** SUPPLIED RECORDS follows **

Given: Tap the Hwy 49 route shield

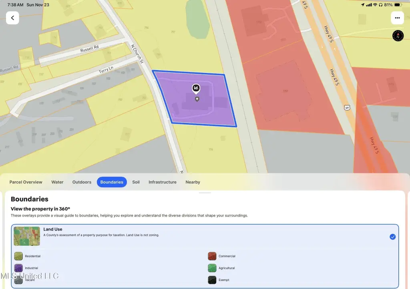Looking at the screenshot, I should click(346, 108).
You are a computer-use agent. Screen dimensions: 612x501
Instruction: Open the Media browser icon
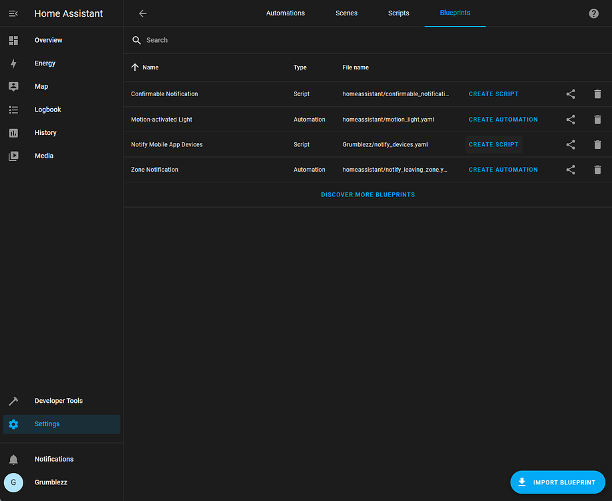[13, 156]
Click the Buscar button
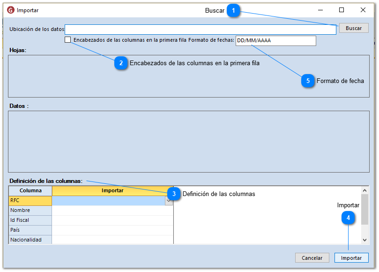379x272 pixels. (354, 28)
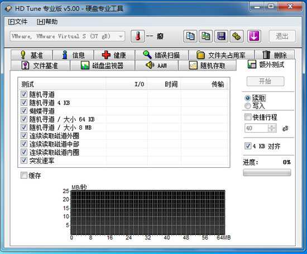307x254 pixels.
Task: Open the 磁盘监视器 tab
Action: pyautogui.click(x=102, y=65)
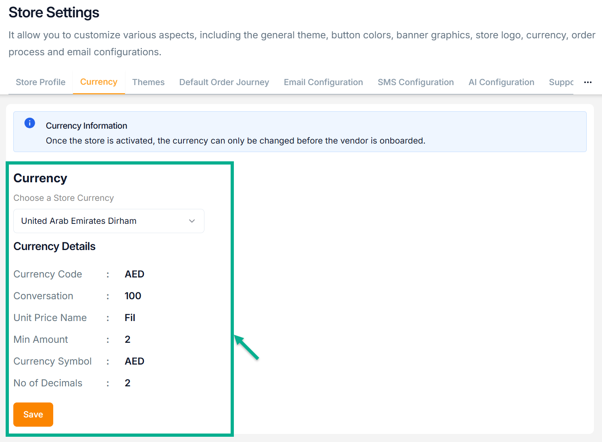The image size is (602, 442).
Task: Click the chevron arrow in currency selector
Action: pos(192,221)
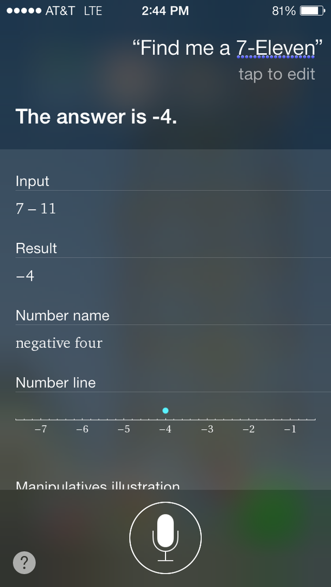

** End of SUPPLIED RECORDS **

WHAT IS NEEDED: A faithful copy is needed: reproduce all of the data above, leaving the pictures out.

ANSWER TO THIS EXERCISE:
Given: Tap the Hwy 49 route shield

Looking at the screenshot, I should click(346, 108).
You are a computer-use agent. Screen dimensions: 612x501
Instruction: Open the Media browser icon
[13, 156]
Click the Buscar button
379x272 pixels. (354, 28)
307x254 pixels.
Task: Open the 磁盘监视器 tab
Action: pyautogui.click(x=102, y=65)
The image size is (602, 442).
Task: Click the chevron arrow in currency selector
Action: pos(192,221)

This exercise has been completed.